Method 1: Rank One Variable
To rank a single variable, you can use the following syntax:
proc rank data=original_data out=ranked_data;
var var1;
ranks var1_rank;
run;
Method 2: Rank One Variable by Group
If you want to rank a variable but group your data by another variable, you can modify the syntax like this:
proc rank data=original_data out=ranked_data;
var var1;
by var2;
ranks var1_rank;
run;
Method 3: Rank One Variable into Percentiles
To create percentile rankings, you can use the groups
option, which allows you to split your data into a specified number of groups:
proc rank data=original_data groups=4 out=ranked_data;
var var1;
ranks var1_rank;
run;
Method 4: Rank Multiple Variables
You can also rank multiple variables simultaneously by specifying them within the var
statement:
proc rank data=original_data out=ranked_data;
var var1 var2;
ranks var1_rank var2_rank;
run;
Example Dataset
Let’s illustrate these methods with the following dataset representing basketball teams and their statistics:
/* Create dataset */
data original_data;
input team $ points rebounds;
datalines;
A 25 10
A 18 4
A 18 7
A 24 8
B 27 9
B 33 13
B 31 11
B 30 16
;
run;
/* View dataset */
proc print data=original_data;
run;
Example 1: Rank One Variable
Here is how to create a new variable named points_rank
, which ranks the points scored by each team:
/* Rank points scored by team */
proc rank data=original_data out=ranked_data;
var points;
ranks points_rank;
run;
/* View ranks */
proc print data=ranked_data;
run;
In this case, the highest points will receive the highest rank, while the lowest points will receive the lowest rank.
Ties in scores will receive the average rank; for example, if two teams are tied for the lowest points, both will receive a rank of 1.5.
You can also rank in descending order to assign the lowest rank to the team with the most points:
/* Rank points scored by team in descending order */
proc rank data=original_data descending out=ranked_data;
var points;
ranks points_rank;
run;
/* View ranks */
proc print data=ranked_data;
run;
Example 2: Rank One Variable by Group
To rank the points scored within each team group, you can use the following code:
/* Rank points scored, grouped by team */
proc rank data=original_data out=ranked_data;
var points;
by team;
ranks points_rank;
run;
/* View ranks */
proc print data=ranked_data;
run;
Example 3: Rank One Variable into Percentiles
You can rank the points into quartiles using the groups
option:
/* Rank points into quartiles */
proc rank data=original_data groups=4 out=ranked_data;
var points;
ranks points_rank;
run;
/* View ranks */
proc print data=ranked_data;
run;
In this output, scores in the lowest quartile will be ranked 0, while those in the next quartile will be assigned a rank of 1, and so forth.

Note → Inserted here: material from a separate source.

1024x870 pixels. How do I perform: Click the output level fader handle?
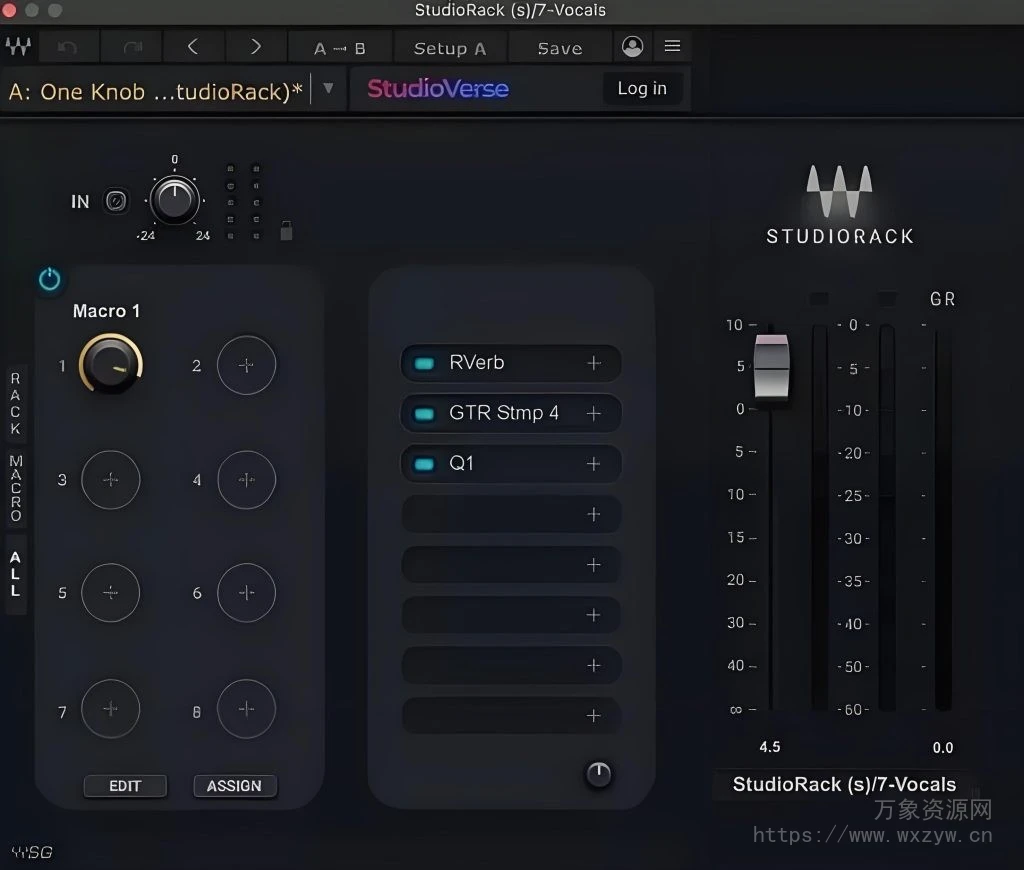pyautogui.click(x=770, y=368)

If you wish to divide the data into deciles, you would simply use groups=10
.
Example 4: Rank Multiple Variables
To rank both points and rebounds simultaneously, you can use the following code:
/* Rank both points and rebounds */
proc rank data=original_data out=ranked_data;
var points rebounds;
ranks points_rank rebounds_rank;
run;
/* View ranks */
proc print data=ranked_data;
run;
Conclusion
PROC RANK is an effective procedure in SAS for ranking numeric variables, whether you need to rank a single variable, rank by group, categorize into percentile groups, or rank multiple variables at once.
These methods allow for flexible data analysis in various contexts.
Explore these functionalities further to enhance your data reporting and analysis capabilities.